I've stopped watching Game of Thrones—after three seasons of trying to turn myself into a person who gives a shit about dragons, I just have to face facts that I don't give a shit about dragons, or made-up kingdoms, or names I can neither remember or pronounce. I want you to be happy! I am glad of your fandom! But this is not my realm.
One thing that was always inexplicably weird to me was the way fans of the show justified the very obvious baseline of misogyny and sexual assault. The rape just made Khaleesi stronger! Joffrey is just a total bastard who also happens to be an abusive sexual deviant! It's different in the books! So I wasn't surprised when I saw a smattering of people on Twitter post comments about the rape of Cersei by her brother-lover Jaime this past Sunday, or when the internet exploded with thinkpieces about the scene yesterday.

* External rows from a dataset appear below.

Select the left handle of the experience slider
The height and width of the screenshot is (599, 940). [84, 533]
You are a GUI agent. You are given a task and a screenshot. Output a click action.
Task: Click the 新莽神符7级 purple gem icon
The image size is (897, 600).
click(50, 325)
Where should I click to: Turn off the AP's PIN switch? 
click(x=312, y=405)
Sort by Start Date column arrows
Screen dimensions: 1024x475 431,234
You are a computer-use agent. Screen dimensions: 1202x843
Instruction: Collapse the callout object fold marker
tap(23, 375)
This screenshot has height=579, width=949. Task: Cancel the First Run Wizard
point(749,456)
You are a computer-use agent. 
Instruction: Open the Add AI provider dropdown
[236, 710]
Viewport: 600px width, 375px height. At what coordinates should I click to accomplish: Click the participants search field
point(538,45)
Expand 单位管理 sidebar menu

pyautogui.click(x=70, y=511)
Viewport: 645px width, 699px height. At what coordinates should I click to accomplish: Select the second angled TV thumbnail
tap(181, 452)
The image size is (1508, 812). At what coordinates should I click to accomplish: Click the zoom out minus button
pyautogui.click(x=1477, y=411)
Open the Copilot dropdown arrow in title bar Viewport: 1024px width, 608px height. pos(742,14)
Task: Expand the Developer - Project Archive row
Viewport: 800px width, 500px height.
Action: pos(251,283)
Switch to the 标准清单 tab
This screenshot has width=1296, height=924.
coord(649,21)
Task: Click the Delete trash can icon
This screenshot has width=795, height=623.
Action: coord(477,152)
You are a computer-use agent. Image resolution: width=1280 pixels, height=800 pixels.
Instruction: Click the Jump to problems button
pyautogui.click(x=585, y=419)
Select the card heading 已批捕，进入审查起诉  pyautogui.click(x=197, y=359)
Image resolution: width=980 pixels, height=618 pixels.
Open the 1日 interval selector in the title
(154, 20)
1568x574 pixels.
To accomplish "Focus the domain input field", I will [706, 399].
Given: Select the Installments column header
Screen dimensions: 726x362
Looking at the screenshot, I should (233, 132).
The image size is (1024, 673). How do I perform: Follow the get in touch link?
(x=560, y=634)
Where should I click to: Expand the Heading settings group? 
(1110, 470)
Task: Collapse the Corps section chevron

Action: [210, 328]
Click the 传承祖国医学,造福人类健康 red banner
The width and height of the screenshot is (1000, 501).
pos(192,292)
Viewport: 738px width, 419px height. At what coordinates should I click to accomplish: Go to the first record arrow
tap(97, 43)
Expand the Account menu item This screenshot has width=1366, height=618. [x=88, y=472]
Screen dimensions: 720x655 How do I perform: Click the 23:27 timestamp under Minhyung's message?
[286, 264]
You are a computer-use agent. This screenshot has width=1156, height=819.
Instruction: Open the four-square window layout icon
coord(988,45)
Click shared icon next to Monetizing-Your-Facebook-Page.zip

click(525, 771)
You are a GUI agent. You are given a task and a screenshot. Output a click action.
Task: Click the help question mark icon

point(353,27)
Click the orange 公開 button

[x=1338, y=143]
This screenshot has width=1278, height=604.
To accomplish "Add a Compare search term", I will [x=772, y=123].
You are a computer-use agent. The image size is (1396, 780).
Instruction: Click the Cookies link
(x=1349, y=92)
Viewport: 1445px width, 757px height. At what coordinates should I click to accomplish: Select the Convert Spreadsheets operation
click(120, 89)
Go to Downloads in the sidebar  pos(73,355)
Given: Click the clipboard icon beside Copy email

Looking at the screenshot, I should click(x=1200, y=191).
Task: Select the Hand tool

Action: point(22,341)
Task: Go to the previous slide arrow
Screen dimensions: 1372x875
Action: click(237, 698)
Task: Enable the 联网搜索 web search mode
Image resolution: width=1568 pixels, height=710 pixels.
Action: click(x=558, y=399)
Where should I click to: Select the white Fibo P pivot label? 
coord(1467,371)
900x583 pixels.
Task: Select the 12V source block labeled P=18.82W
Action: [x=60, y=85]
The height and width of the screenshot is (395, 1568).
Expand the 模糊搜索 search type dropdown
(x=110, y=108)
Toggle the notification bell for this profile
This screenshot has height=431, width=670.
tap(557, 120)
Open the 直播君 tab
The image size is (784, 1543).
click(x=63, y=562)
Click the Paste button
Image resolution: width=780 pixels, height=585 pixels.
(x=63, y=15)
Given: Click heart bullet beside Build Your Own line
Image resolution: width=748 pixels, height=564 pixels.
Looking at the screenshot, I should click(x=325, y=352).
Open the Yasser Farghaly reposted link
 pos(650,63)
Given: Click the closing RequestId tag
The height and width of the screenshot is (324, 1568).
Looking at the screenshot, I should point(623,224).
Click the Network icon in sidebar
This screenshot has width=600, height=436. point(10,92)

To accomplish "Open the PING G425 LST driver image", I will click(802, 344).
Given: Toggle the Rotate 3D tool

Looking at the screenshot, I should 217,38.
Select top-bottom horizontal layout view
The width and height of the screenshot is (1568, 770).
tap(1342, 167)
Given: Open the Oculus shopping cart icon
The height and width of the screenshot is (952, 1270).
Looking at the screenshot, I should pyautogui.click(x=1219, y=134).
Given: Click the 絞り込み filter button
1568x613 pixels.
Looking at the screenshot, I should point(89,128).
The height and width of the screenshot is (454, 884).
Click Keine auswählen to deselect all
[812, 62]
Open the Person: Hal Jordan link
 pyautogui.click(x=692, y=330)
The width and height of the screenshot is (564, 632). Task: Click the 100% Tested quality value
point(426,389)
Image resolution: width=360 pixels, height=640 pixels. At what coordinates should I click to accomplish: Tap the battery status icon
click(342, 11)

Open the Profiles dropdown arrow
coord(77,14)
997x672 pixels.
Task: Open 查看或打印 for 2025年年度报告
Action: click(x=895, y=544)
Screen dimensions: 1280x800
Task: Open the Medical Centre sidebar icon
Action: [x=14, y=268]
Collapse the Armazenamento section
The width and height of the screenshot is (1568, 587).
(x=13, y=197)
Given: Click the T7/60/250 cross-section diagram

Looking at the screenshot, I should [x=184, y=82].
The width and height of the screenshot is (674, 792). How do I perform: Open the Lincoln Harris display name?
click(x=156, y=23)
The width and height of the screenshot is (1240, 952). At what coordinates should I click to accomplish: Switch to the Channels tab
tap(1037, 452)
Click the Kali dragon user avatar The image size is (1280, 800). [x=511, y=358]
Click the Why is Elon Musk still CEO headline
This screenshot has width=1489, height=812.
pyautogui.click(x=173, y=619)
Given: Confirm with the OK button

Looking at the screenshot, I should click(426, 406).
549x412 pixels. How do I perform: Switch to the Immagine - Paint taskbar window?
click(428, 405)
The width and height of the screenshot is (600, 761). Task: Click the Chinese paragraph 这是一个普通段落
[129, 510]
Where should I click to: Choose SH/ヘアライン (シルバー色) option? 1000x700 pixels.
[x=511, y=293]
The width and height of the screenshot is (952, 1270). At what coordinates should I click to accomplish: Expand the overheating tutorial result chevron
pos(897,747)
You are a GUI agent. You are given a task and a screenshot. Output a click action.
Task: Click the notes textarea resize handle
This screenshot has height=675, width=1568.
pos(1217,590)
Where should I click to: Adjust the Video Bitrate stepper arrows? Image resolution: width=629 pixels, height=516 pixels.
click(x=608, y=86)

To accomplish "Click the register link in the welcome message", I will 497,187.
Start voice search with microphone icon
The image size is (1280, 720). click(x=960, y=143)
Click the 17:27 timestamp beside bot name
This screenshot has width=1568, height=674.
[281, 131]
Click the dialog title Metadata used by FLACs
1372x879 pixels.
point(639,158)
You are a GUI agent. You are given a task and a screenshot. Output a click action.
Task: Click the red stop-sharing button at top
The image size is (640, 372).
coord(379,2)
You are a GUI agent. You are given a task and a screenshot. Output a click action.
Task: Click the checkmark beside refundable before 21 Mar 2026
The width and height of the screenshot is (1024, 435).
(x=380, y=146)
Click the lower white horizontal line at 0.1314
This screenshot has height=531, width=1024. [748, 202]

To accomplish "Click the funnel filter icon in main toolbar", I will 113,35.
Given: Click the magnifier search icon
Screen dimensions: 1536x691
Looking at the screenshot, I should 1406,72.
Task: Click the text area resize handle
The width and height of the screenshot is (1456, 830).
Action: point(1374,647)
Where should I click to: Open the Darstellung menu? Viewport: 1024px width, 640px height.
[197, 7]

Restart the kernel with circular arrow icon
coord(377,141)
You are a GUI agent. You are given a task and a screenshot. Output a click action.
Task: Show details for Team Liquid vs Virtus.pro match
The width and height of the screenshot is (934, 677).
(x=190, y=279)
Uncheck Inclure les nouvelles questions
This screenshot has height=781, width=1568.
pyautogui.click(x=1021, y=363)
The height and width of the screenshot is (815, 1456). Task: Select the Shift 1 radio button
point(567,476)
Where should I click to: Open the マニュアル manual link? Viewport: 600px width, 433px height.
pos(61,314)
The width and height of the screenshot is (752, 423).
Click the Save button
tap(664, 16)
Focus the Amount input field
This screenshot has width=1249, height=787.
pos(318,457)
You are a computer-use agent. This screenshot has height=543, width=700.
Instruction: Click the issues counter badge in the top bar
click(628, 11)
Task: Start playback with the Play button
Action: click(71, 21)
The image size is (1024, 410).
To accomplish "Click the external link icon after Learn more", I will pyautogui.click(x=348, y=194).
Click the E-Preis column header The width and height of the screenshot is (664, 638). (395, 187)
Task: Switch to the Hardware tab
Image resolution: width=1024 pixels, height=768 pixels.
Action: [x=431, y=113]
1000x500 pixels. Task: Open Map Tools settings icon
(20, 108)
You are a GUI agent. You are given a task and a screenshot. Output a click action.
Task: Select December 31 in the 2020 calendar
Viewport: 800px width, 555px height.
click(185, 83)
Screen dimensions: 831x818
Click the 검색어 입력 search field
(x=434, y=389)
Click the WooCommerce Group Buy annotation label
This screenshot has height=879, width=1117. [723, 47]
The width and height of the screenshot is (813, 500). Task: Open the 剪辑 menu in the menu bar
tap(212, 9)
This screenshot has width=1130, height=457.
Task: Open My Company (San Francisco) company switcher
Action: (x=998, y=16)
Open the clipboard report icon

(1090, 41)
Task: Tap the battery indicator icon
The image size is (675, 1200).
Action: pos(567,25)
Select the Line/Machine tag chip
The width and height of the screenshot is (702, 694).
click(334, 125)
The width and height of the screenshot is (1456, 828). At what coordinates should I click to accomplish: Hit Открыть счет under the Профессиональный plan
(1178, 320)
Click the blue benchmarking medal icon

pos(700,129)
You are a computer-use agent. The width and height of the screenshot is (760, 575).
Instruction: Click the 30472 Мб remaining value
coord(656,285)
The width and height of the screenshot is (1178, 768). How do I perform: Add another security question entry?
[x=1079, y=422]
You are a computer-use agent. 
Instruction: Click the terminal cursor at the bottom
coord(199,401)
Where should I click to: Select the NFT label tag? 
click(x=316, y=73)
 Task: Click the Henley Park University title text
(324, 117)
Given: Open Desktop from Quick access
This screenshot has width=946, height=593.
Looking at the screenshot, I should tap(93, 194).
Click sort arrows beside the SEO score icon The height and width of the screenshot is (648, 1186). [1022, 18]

Everything in me rails against rape as a narrative device. I've never seen it treated thoughtfully, and I think Game of Thrones fails women on multiple fronts (you can be queen, but only after you are sold like cattle and completely demoralized; you gain some strength, but only after you are separated from your family and then watch them all get murdered in front of you; rape, schmape, we're powerful men who just want to get down to fuckin'). So why does director Alex Graves think this, one of his "favorite scenes he's ever done," somehow end up consensual? In a rape culture where women are routinely dismissed and blamed for their part in their own rape, why does this director mimic the excuses of rapists the world over by placing the onus squarely on Cersei's shoulders, saying, "she’s largely using Jaime and he hasn’t figured it out yet," as if that's some explanation for Jaime raping her?